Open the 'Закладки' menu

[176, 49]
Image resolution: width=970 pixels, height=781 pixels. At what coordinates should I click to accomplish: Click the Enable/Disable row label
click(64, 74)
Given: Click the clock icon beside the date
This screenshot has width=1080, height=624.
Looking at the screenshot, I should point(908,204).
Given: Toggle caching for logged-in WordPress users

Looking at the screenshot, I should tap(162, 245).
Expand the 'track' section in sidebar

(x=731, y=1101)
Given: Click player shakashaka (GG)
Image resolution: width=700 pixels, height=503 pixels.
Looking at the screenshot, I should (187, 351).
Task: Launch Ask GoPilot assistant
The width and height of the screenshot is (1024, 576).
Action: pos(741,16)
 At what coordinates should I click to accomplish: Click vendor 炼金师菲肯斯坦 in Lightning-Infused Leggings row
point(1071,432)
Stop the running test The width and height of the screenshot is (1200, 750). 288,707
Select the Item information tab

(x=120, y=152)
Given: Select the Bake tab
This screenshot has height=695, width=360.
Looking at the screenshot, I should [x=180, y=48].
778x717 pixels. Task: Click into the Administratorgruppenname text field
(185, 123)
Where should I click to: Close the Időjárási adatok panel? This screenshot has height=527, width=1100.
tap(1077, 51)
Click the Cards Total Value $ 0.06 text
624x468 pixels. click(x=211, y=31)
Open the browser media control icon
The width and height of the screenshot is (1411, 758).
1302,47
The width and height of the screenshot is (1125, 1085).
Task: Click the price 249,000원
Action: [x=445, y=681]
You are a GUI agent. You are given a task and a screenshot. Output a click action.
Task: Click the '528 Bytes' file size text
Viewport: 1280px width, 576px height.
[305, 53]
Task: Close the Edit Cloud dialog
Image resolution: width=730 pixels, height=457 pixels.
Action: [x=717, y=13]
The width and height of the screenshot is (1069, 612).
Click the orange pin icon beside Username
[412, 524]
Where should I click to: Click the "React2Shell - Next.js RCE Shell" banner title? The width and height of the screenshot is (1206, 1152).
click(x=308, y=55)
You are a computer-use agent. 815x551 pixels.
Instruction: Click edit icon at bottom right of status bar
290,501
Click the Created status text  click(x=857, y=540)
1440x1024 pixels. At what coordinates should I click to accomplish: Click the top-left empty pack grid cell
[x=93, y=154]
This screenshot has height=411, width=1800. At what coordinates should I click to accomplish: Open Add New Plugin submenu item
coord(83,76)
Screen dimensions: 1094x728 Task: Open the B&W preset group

....

Aim of the task
All lines above that include the word "agent" must be copied into the answer.

Exercise output
You are a GUI agent. You are given a task and a screenshot. Output a click action.
You are a computer-use agent. 815x551 pixels.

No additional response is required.